CenRL can be integrated into real-world measurement platforms leveraging our RL models as an API. We provide an example at ucb_naive_api.py on how to use the CenRL UCBNaive implementation and integrate with an active censorship measurement platform.

1. Start a new class UCBNaiveAPI that inherits from a model, e.g., UCBNaive
2. Do any necessary initialization.
3. Implement the take_measurements function to call the platform's measurement function directly and use the selected_target (e.g., the website to be tested for censorship). See a test version UCBNaiveAPITest.

Now, create a corresponding bash script to run the real-world model. We provide an example at eval_ucb_naive_real_world.py. Make sure to select your hyperparameters. Tune them using controlled environments, if necessary.

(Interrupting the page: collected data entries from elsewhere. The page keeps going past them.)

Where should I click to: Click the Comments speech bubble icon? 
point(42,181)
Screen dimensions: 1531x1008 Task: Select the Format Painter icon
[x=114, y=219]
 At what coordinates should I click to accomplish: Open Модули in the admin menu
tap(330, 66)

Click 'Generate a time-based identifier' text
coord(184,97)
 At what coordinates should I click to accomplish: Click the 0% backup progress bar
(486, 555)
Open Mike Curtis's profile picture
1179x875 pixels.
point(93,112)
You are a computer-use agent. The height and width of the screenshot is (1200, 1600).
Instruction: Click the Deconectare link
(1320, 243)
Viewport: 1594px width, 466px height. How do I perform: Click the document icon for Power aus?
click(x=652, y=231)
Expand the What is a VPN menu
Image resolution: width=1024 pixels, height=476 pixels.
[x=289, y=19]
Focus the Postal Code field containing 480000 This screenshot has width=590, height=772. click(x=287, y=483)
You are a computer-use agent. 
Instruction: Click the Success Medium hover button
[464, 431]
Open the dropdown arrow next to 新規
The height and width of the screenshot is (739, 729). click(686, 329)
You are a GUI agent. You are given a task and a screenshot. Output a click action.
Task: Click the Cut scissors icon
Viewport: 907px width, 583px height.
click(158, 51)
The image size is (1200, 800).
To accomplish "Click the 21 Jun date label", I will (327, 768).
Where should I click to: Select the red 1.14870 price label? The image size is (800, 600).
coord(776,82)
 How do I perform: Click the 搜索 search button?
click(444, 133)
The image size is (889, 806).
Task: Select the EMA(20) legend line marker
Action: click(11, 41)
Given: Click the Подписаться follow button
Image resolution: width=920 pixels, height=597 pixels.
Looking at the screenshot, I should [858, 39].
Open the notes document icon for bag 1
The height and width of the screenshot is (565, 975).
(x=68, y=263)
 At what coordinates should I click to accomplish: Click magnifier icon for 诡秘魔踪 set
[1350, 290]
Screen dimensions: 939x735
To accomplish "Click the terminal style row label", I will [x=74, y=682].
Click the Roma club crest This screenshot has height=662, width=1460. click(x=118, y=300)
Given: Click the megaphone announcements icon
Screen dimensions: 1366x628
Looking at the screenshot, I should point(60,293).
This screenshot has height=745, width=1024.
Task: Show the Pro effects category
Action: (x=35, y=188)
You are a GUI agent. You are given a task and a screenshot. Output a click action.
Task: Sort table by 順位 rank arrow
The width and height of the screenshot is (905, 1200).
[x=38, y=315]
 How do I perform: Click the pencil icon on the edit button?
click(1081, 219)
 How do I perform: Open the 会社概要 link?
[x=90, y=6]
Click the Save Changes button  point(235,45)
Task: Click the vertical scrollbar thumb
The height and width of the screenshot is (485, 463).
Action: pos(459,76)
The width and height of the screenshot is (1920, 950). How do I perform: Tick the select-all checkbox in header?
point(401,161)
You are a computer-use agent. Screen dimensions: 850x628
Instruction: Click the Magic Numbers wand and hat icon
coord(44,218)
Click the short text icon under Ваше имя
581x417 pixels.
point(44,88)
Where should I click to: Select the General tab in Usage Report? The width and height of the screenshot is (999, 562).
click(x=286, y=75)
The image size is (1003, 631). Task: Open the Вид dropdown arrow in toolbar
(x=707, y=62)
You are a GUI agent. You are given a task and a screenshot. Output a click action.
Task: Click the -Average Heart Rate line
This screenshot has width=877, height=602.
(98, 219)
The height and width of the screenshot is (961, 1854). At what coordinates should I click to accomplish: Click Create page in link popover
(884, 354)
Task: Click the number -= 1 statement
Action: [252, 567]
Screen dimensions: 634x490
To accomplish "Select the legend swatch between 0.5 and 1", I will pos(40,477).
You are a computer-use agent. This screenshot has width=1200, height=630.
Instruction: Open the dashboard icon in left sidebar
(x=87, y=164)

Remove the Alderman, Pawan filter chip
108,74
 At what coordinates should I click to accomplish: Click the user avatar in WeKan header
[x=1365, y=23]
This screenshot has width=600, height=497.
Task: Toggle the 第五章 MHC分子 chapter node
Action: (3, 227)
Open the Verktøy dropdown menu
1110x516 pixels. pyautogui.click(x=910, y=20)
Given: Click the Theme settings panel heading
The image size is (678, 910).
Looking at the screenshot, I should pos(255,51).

The evaluate_ucb_naive_real_world.sh script will output its results in real-world/outputs/. For real-world experiments, the relevant files are the following:

• action_space.graphml: the constructed action space used in the experiment
• ucb_naive_api_*.csv: the entire results per time step for all episodes in csv format
• plots/ucb_naive_api_grid.pdf: the plot of occurrences of censorship found vs. time steps

For demonstration purposes, you can run UCBNaiveAPITest using:

HOME="/path/to/parent-of-cenrl" bash scripts/eval_full_real_world/evaluate_ucb_naive_real_world.sh -e 1 -m 1000 -f "categories" -s "top10k" -a "ucb_naive_api_test" -r "false"

See more in eval_ucb_naive_real_world.py, but the parameters are:

• -e: number of episodes of the experiment to run
• -m: number of measurements per episode (time steps)
• -f: which category is used to build the action space
• -s: which test list file to build the action space
• -a: which RL model to use within the api directory. This matches the name of the model file.
• -r: once an arm is chosen, whether we select a domain to take_measurement using its rank to increase its selection probability (i.e., higher ranking domains are more likely to be selected for measurement).

Controlled environments are a way to tune hyperparameters, test out RL components, such as RL models, policies, reward functions, and action spaces. This enables users of CenRL to then apply the findings and hyperparameters in their real-world integration.

In this section, we provide instructions on how to use the controlled environment for UCB, but instructions also apply to similar scripts in that directory.

Controlled environments simulate how real world censorship environments can behave.

• Ground Truth File: What is censored is determined by a given blocklist (we call this the ground truth file). An example is provided in gfwatch blocklist.
• Test List File: The scope of what the user of CenRL cares in learning what is being censored is determined by a test list file. An example is provided in Tranco-Top10K. In other words, using the Tranco-Top10K means that the user only cares about the domains in that list.
• Action Space and Features`: The Test List File is utilized to construct the action space. The set of arms that CenRL will pull/test to learn which domains are being censored. The feature (e.g., categories) determine how the items in the Test List File will be grouped together within an arm. A feature must exists as a column name in the Test List File.
• RL Model: Models implement RL based components and algorithms, such as its policies, reward function, etc. An example for UCB is given.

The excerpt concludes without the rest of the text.